Ça s’appelle Le Nouveau, il y a Max Boublil au casting, et c’est réalisé par un des acteurs de Les Aristos. Même si des retours surprennent positifs avaient laissé plané un doute sur la qualité du film de Rudi Rosenberg, sa promotion désastreuse lui avait définitivement donné l’étiquette de film pour gosses populaire sans saveur, probablement idiot et à ignorer. Le cinéma est fait d’injustices et on ne peut pas vraiment en vouloir aux cinéphiles avertis d’avoir regardé de haut ce qui restera comme l’une des plus incroyables surprises de l’année 2015 : mieux vaut tard que jamais, et il est temps de réparer ce tort.
On est chez Klapisch, mais en moins fantasmé ; on est aussi chez Kechiche, sans le propos social. Il y aussi beaucoup de Freaks and Geeks dans Le Nouveau, mais la série d’Apatow était tellement ancrée dans l’imaginaire américain qu’on pouvait difficilement y appliquer les références au milieu scolaire français. Ce qu’on pourrait trouver de plus proche au premier long-métrage de Rosenberg, ce serait peut-être Les Beaux Gosses – mais Sattouf avait cette saveur teen movie et ce côté très bande-dessinée qui n’est absolument pas présent dans Le Nouveau. Ici, les désillusions sont brutales. Les cris de douleurs sont étouffés. Le souci du détail mis à l’œuvre est absolument bluffant – cela va du vocabulaire utilisé, renversant d’authenticité, jusqu’au réalisme cru des situations, qui nous remémorent bien des épisodes passés.
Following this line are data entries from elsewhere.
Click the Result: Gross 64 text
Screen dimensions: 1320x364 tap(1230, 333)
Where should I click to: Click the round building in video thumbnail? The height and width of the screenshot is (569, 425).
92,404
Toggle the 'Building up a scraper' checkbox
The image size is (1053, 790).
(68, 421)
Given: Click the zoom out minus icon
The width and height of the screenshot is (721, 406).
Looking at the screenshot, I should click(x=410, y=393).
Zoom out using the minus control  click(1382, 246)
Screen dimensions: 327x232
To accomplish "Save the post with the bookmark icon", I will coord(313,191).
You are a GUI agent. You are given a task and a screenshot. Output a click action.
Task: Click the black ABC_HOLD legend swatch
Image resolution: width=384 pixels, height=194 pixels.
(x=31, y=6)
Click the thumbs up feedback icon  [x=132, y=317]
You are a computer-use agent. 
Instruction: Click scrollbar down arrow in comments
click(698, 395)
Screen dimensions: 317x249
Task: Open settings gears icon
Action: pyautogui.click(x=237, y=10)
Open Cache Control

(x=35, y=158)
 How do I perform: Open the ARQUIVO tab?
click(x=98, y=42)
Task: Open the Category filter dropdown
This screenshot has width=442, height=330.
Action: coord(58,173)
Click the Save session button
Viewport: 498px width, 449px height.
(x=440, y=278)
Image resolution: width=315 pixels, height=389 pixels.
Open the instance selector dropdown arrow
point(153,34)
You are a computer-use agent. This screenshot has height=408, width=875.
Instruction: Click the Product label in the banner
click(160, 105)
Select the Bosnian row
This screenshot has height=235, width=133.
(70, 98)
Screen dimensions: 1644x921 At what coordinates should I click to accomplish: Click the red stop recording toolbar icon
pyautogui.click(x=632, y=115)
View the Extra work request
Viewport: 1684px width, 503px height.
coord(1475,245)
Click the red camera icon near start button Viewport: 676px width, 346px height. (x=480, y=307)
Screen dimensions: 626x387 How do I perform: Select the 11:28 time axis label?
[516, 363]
Difficile de parler de « film ultime sur les années collège », la concurrence est en effet peu nombreuse, mais Le Nouveau en a tous les airs. Rien n’est épargné : des amourettes gênantes aux fiers moqueurs, de l’humour scabreux aux trahisons sentimentales banalisées. Le collège, c’est le far west, et Rosenberg en livre une peinture fascinante, stupéfiante de précision, juste et maline, qui ne fait l’éloge de personne et prend plutôt le temps d’humaniser tout le monde, parfois par de subtils coups de pinceaux.
Le récit tend probablement vers l’autobiographie, mais il n’en parvient pas moins à être universel et intemporel. Si le registre lexical ne vendait pas la mèche du début des années 2010, cette histoire aurait très bien pu se dérouler il y a trois décennies. La jungle reste la même, les lions et les gazelles ne changent pas.
Les souvenirs remontent, le malaise revient – Le Nouveau c’est l’arrière-plan de ces photos de classe qui ne parlent vraiment qu’à ceux qui sont dessus. Ce n’est ni social, ni nostalgique : Rosenberg traite des vapeurs troublées de la préadolescence, illustrant avec finesse la crise identitaire qui naît à la fin de l’école primaire. La fin de l’innocence, le début des emmerdes – la hiérarchie se construit et les connards la domineront pour toujours. Il n’y a rien de plus, et c’est tant mieux : le film n’en est que plus direct et franc, inondant de cette fraîcheur du passé ceux qui se remémorent avec honte leurs treize ans. Difficile de dire si les principaux concernés y verront une fausse comédie ou un drame intime, mais on ne peut que le recommander aux plus âgés : l’expérience a beau être troublante, elle est dévastatrice. Superbe.